**Source information:**
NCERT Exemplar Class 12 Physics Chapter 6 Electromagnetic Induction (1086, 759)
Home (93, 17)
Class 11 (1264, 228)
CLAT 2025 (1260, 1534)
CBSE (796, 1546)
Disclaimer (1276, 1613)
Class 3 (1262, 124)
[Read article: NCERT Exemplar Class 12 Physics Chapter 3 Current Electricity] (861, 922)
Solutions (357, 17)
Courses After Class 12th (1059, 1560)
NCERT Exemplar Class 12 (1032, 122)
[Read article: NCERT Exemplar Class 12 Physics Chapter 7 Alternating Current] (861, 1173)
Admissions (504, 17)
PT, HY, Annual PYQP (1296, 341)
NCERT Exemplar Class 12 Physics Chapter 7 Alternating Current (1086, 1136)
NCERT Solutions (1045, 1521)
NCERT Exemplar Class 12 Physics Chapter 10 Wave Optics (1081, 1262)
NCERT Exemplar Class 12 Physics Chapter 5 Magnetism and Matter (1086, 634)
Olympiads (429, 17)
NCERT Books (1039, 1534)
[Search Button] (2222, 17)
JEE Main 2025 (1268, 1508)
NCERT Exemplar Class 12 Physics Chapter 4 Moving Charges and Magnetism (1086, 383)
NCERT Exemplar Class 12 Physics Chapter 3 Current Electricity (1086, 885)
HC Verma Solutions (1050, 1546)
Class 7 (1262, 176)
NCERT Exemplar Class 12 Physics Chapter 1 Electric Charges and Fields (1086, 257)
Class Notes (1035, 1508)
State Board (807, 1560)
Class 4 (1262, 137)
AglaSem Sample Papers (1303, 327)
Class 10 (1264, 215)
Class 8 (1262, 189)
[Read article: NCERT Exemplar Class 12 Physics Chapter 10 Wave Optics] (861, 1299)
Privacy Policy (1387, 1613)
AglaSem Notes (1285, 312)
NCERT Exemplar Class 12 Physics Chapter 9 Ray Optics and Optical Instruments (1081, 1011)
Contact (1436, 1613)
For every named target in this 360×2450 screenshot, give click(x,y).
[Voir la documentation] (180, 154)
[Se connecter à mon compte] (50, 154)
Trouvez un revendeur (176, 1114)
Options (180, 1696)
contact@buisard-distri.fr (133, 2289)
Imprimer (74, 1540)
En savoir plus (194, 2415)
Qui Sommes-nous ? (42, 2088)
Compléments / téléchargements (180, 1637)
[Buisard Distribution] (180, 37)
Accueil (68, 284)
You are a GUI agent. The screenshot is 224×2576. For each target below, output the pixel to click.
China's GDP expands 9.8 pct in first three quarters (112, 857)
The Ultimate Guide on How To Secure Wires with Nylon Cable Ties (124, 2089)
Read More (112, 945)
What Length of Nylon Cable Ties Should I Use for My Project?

**Requirement:**
Within the entries above, report how many lines contain the word "AglaSem"; the figure is all that is wanted.

**Exercise solution:**
2